高齢者は医療保険はいらないと言われることがありますが、医療保険に入った方がよい高齢者も多くいます。高齢者が医療保険に入るときの注意点をまとめます。

高齢者は保険料が高くなる

医療保険は、病気やケガのリスクが高い人ほど保険料が高くなります。高齢者の場合、病気やケガのリスクが高いため、保険料は高額になります。高齢になると年金生活となり、収入が減ってしまうことが多いでしょう。保険料が家計を圧迫するようなら本末転倒です。

高齢者が医療保険に加入するときには、保険料が高すぎないかを考える必要があります。

そもそも保険に加入できないことも

医療保険の加入年齢の上限は、満80歳となっているものが多くなっています。
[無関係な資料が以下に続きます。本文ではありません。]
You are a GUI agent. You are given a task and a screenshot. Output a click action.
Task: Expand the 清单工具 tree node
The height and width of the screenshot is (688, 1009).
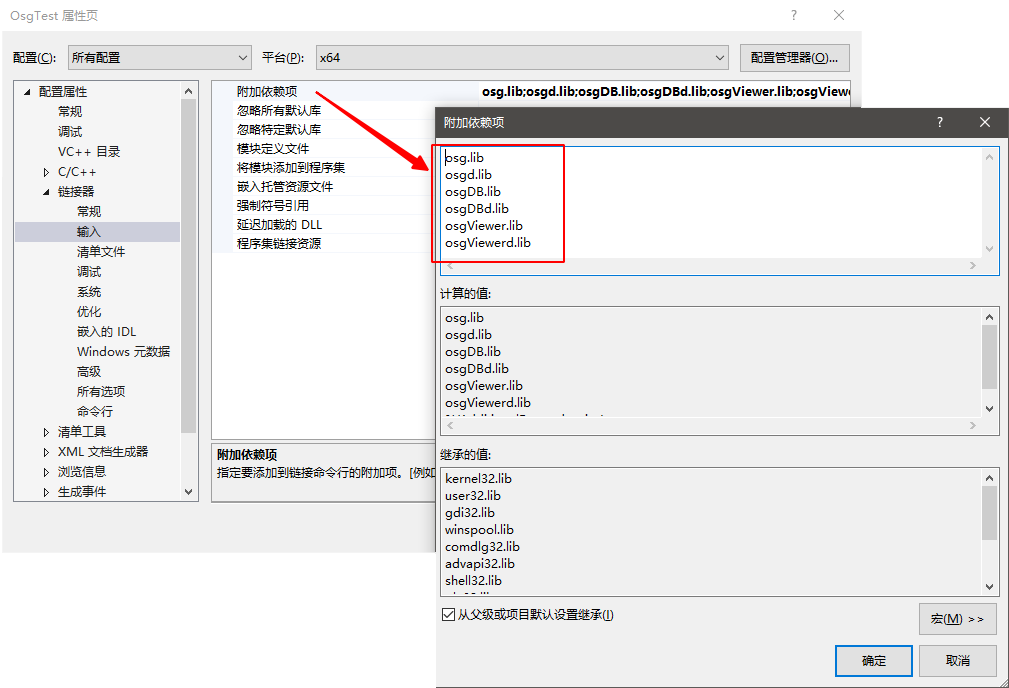(x=46, y=432)
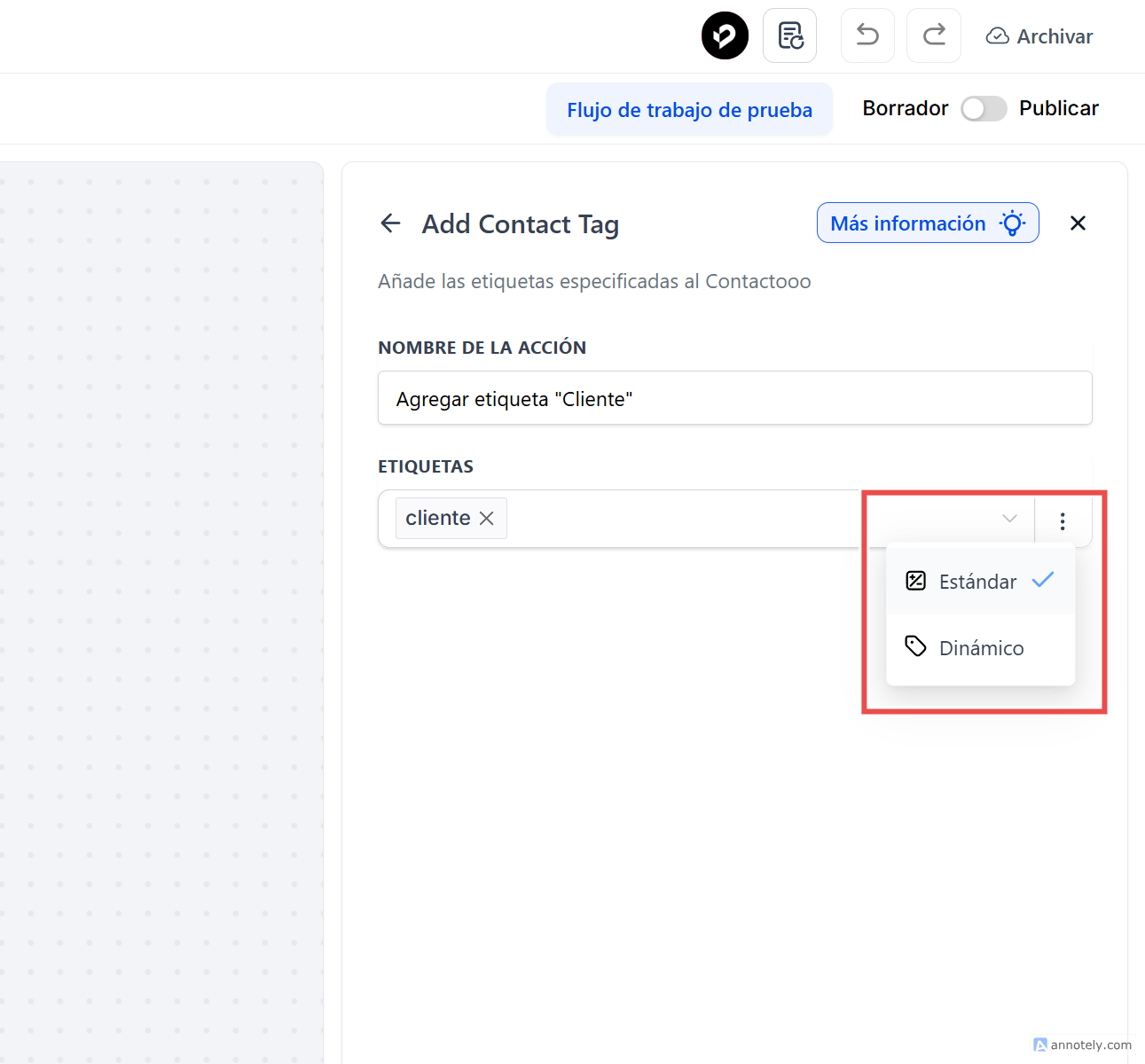1145x1064 pixels.
Task: Select the Estándar option
Action: [x=979, y=582]
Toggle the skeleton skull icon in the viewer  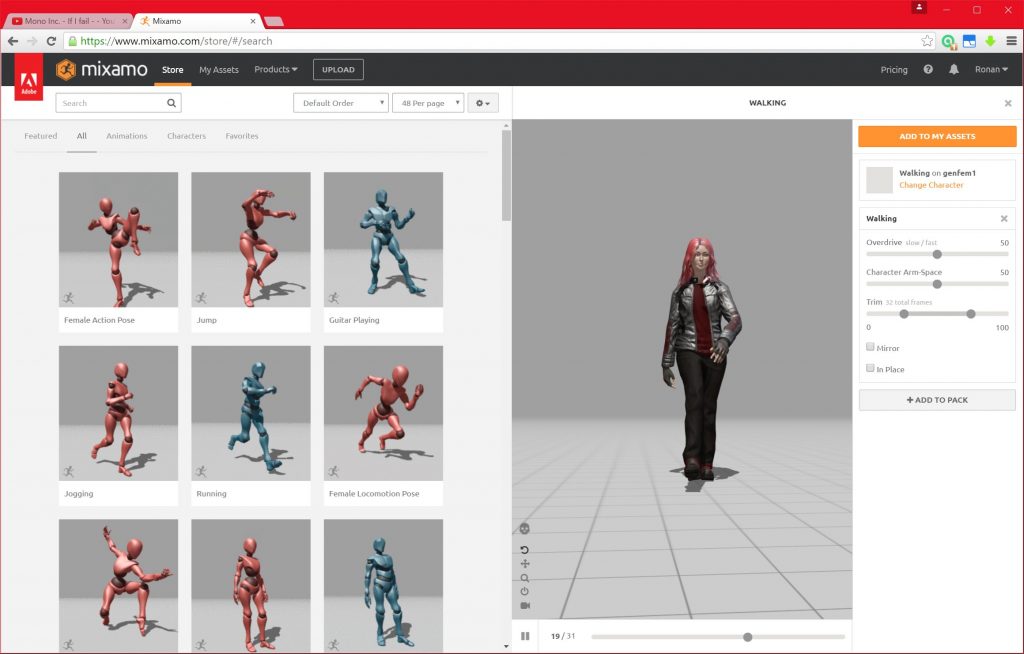(524, 529)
加入年齢の上限を超えていれば、医療保険に加入できません。高齢になったことを理由に医療保険はいらないと判断するのも一つの考え方です。

持病や病歴のある人も、医療保険はいらないと考えられます。医療保険に加入するときには、病歴等を告知しなければなりません。持病や病歴があれば、医療保険への加入を断られることもあります。
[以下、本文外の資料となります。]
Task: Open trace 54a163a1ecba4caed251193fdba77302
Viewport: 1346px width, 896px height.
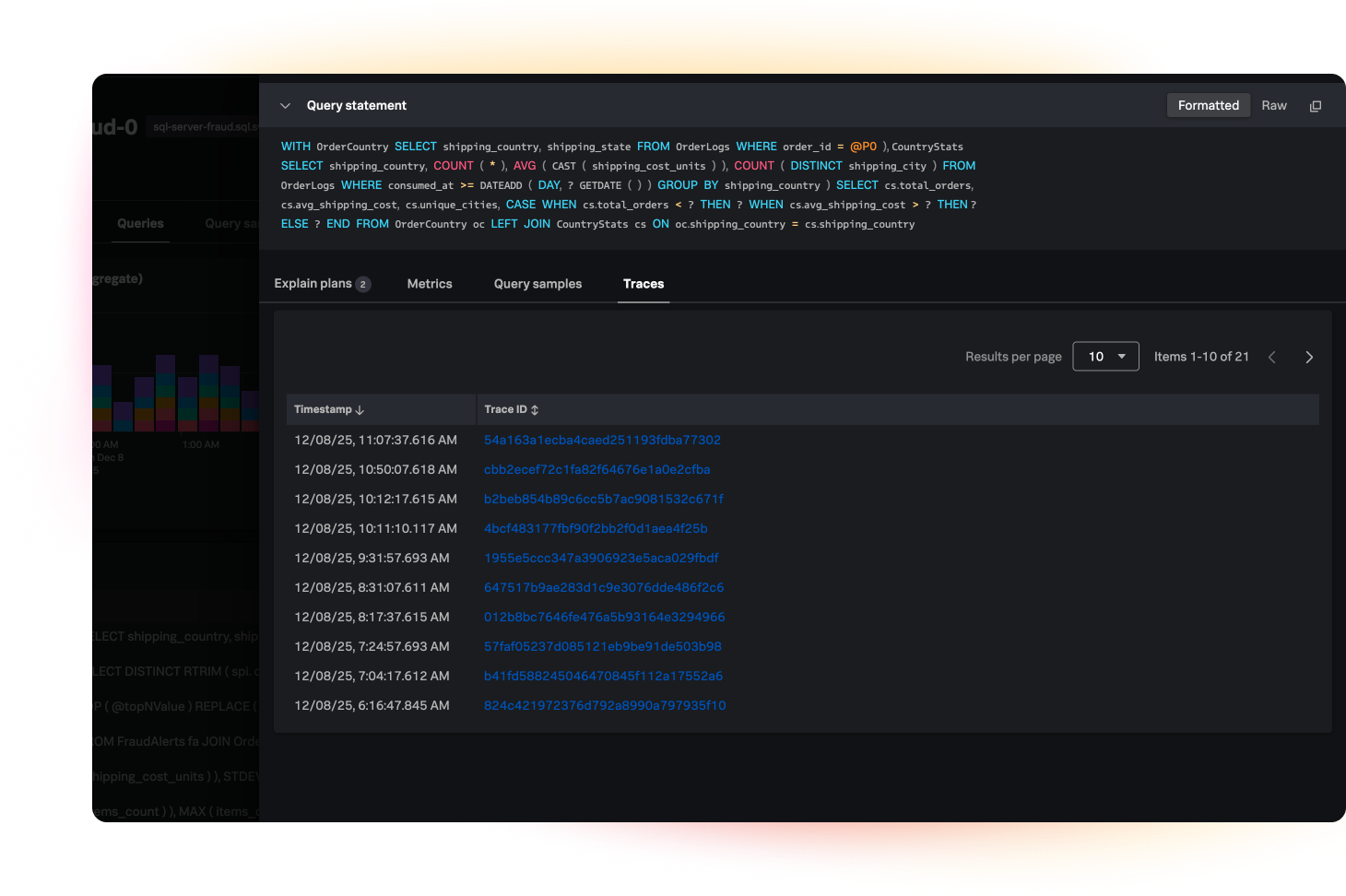Action: pyautogui.click(x=602, y=440)
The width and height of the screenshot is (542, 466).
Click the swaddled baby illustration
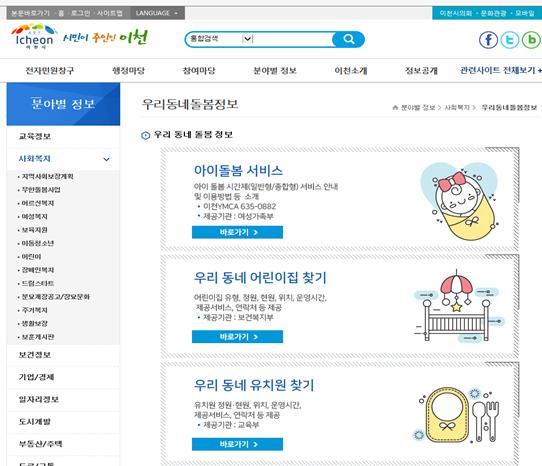tap(459, 201)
医療保険には、告知項目の少ない「引受基準緩和型」や告知不要の「無選択型」と呼ばれるタイプのものもあります。病歴等がある人も、引受基準緩和型や無選択型なら加入できるかもしれません。しかし保険料が高くなってしまう可能性があります。

保険料を支払う余裕があれば高齢者でも医療保険に加入するのがおすすめ

この記事のまとめ

  • 医療保険はいらない高齢者もいるが必要な高齢者もいる
  • 医療保険がいらないといわれている理由は、高齢者は保険料が高くなること、公的医療保険により高齢者の医療費負担は抑えられていることなどがある
  • 医療保険が必要な高齢者の特徴は、十分な貯蓄が少ない人、年金が少ない人、治療の選択を広げたい人などがある
  • 入院中の食事代など保険適用外の費用も発生するため、医療保険に加入しておくと安心
  • 十分な貯蓄がある人は、医療費が払えるため医療保険はいらない
  • 高齢者も可能なら医療保険に入っておくのがおすすめ

高齢者に医療保険はいらないと言われますが、すべての高齢者に医療保険がいらないわけではありません。病気やケガをすると、公的医療保険でカバーされない医療費の負担が発生することがあります。

高齢者の医療保険の保険料は、年齢が若い方と比べると高くなる傾向があるのは否めません。そのため、保険料を払う余裕がある場合には医療保険への加入をなるべく早期に検討することが大切です。